I'm largely experimenting at present, trying to figure out the best ways to do things. Certainly I'm of the opinion that just a messageboard isn't enough in this age of internet advancement, where Facebook rules all. I like the idea of promoting the people more, making it more a community full of people all using different tools to do their own thing, with the freedom to choose.

Rather than simply particpate in threads, I want people to be able to find other gamers, befriend them, post articles, form groups, share files (legally!), work together on projects, and so forth. I feel that's more a "community" than a simple messageboard. Something more organic, flexible, interactive in the ways that each member chooses.

That's not to say I've decided what the best way forward is yet.
 

Using the front page to promote blogs is a good start. That was the reason why I was looking at them today :) I guess, you need to find a way to promote the blogs as part of this community.
Like the old reviews section. That was not overlooked, think.
 



Is there a way to have a blogs section on the main catagories page ( EN World D&D / RPG News > General RPG Forums ) and new blog entries get a thread auto-created, with a link to the blog in the op, and discussion happens there.

It would also be a handy place to look for new blog entries...
 

Is there a way to have a blogs section on the main catagories page ( EN World D&D / RPG News > General RPG Forums ) and new blog entries get a thread auto-created, with a link to the blog in the op, and discussion happens there.

It would also be a handy place to look for new blog entries...

I don't really understand what you just said?
 

You might be correct.

I post a lot of rules stuff (monsters, design ideas) and design ideas in my blog.

Why? Mostly because if I post in House Rules, it disappears to later pages anyway. Of course, now they disappear after someone posts his own 20 blog entries (or just 20 bloggers post). So it would probably be only a help if I had some fans that regularly visit my blog. ;)
...

I agree with mustrum. When I've posted stuff on the forums, it vanishes too quickly. It's easier to post to my blog. Anybody who wants my ideas can find them.
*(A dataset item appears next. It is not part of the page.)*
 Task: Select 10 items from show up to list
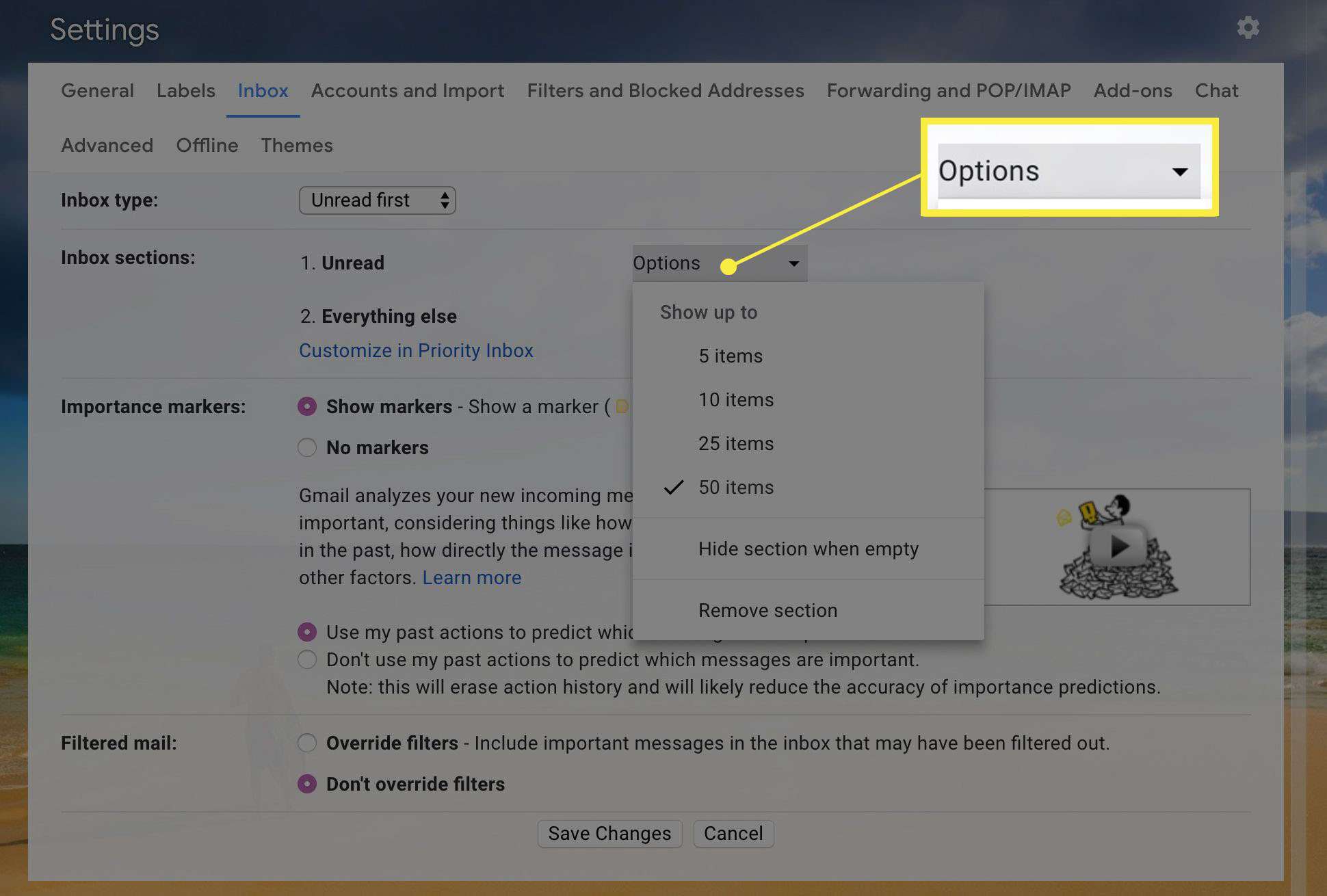(736, 399)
It's an efficient way to post articles, compared to the forum system, which gets buried.
 

I rather dislike it. I think it fragments the community and tilts an even playing field in favor of the person doing the blogging. I'd much rather, if someone has something useful to post, have them put it in the relevant forum section where it can attract the attention of people that might not otherwise have seen it. Plus, too often blogs are started by people specifically because they *want* that unequal realationship; their knickers get in a twist when, in a normal thread, they don't have complete control over what direction it may take as different posts might cause things to go off on a tangent.

The value of a community lies in the number of people that contribute. Blogs dilute that.